» Work required
Below are the records; extract from them the line containing "This screenshot has width=1228, height=567." to the line containing "The height and width of the screenshot is (950, 1150).", both lines included, exactly and with no pictures.

» Available records
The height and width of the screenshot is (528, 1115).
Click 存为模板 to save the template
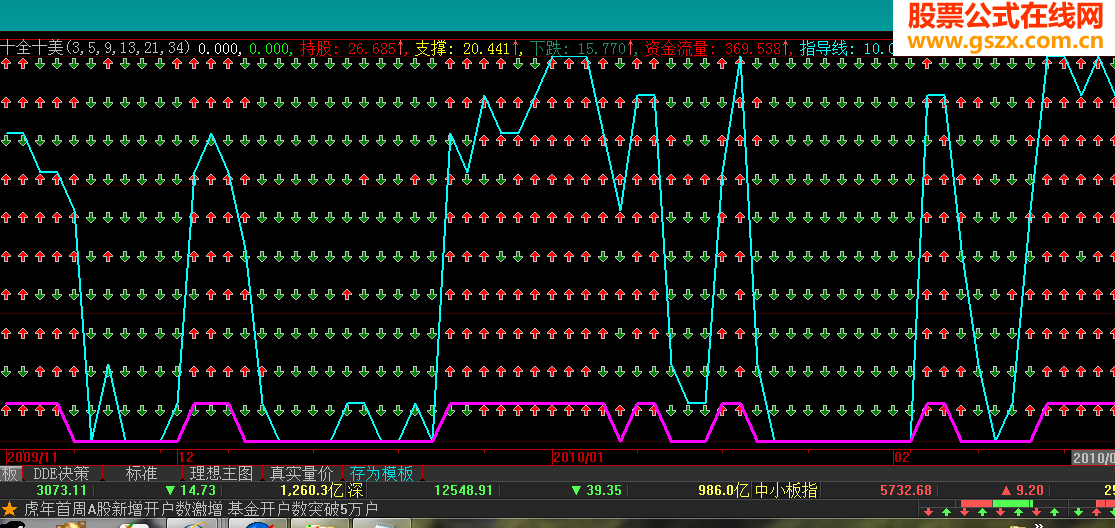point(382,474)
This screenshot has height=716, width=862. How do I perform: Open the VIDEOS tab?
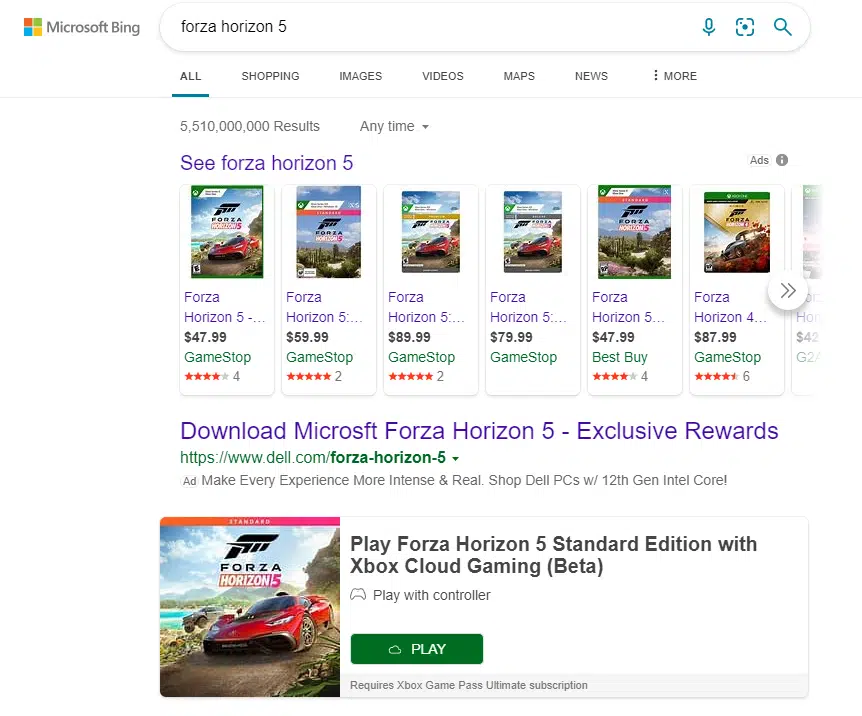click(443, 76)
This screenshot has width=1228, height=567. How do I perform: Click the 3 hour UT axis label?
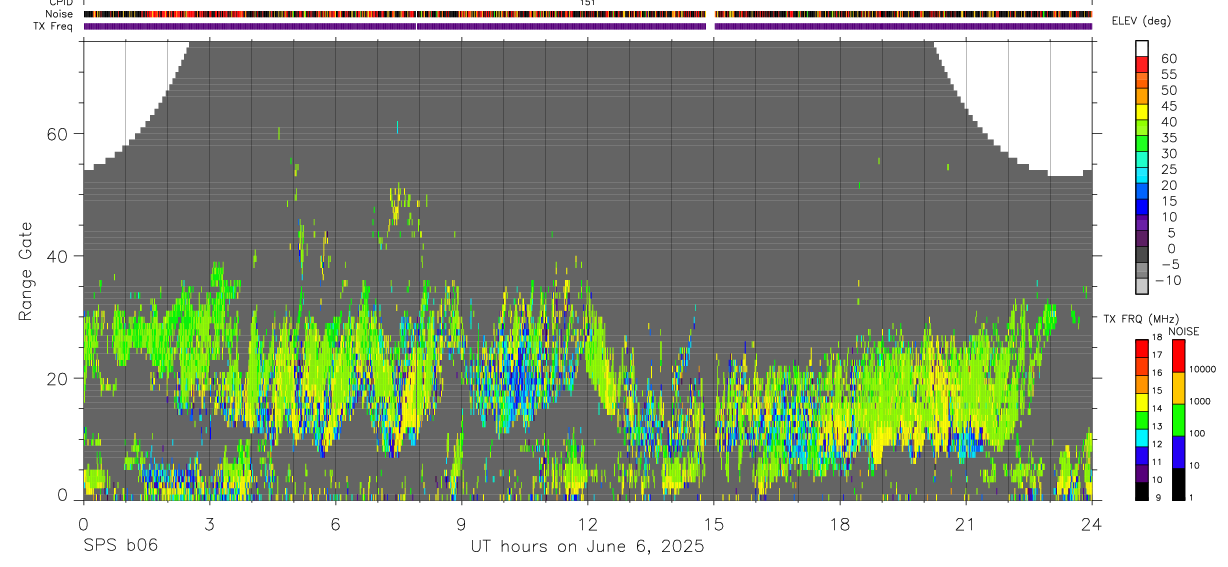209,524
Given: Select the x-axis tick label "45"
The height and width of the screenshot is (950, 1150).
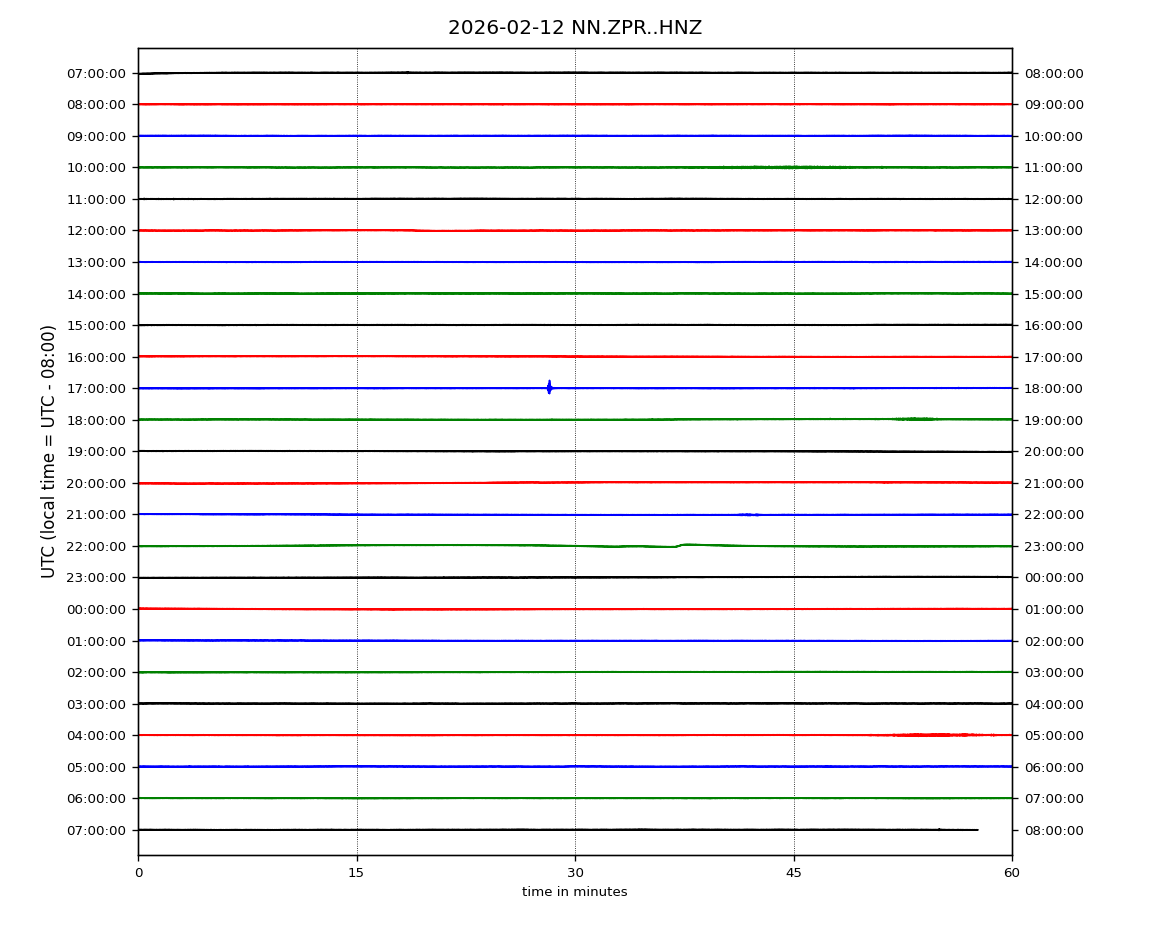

...

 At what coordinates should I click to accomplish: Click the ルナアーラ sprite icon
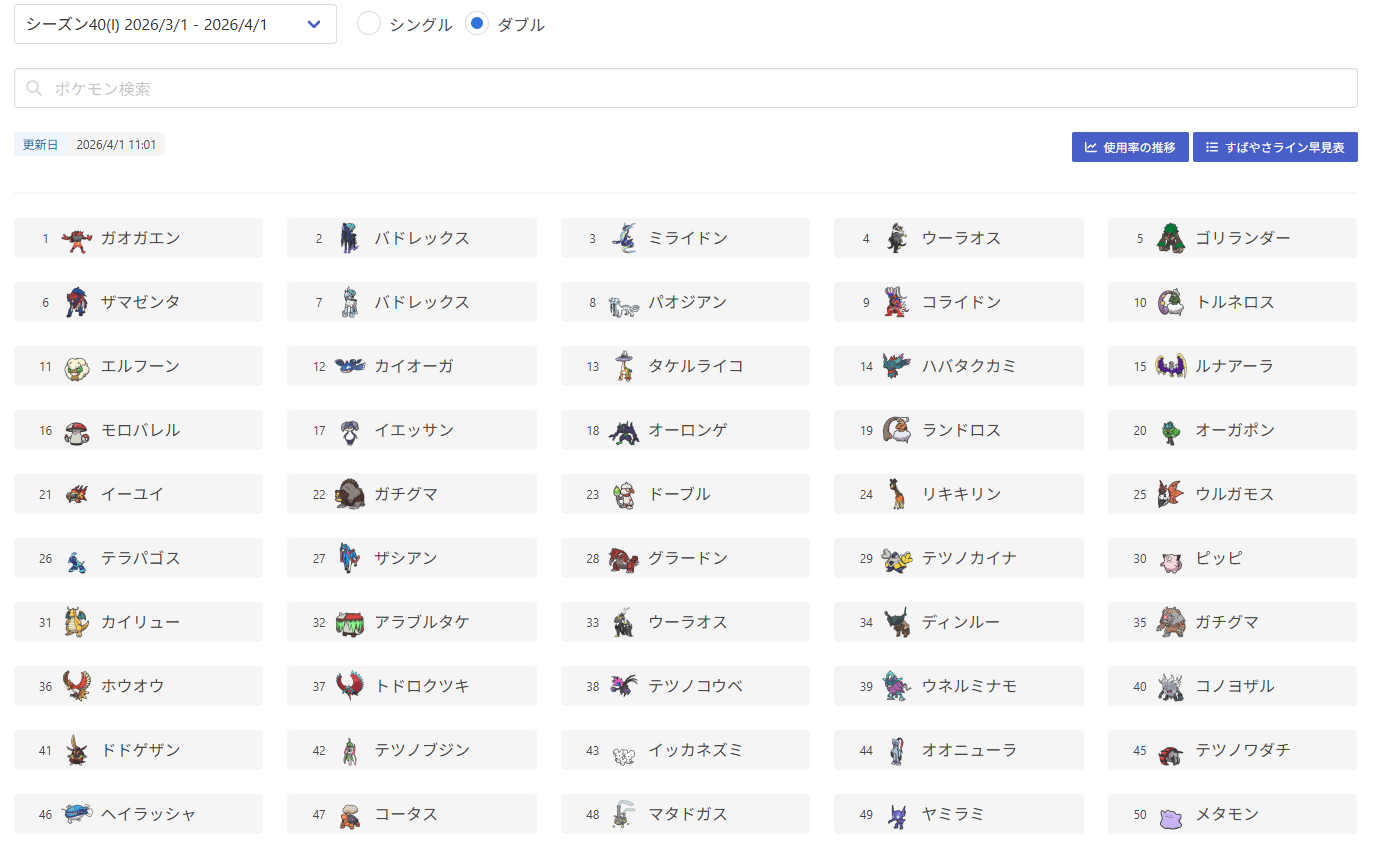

...

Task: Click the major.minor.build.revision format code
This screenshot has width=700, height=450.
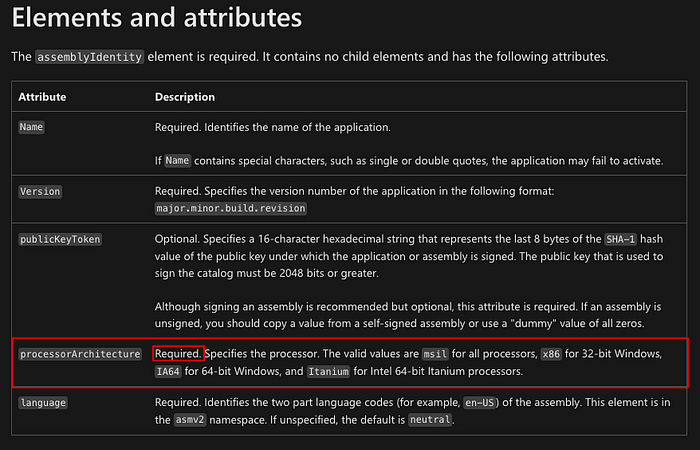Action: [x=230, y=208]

» Solution for this exercise
This screenshot has width=1228, height=567. How do I perform: Click the 3 hour UT axis label?
209,524
Given: Select the x-axis tick label "45"
The height and width of the screenshot is (950, 1150).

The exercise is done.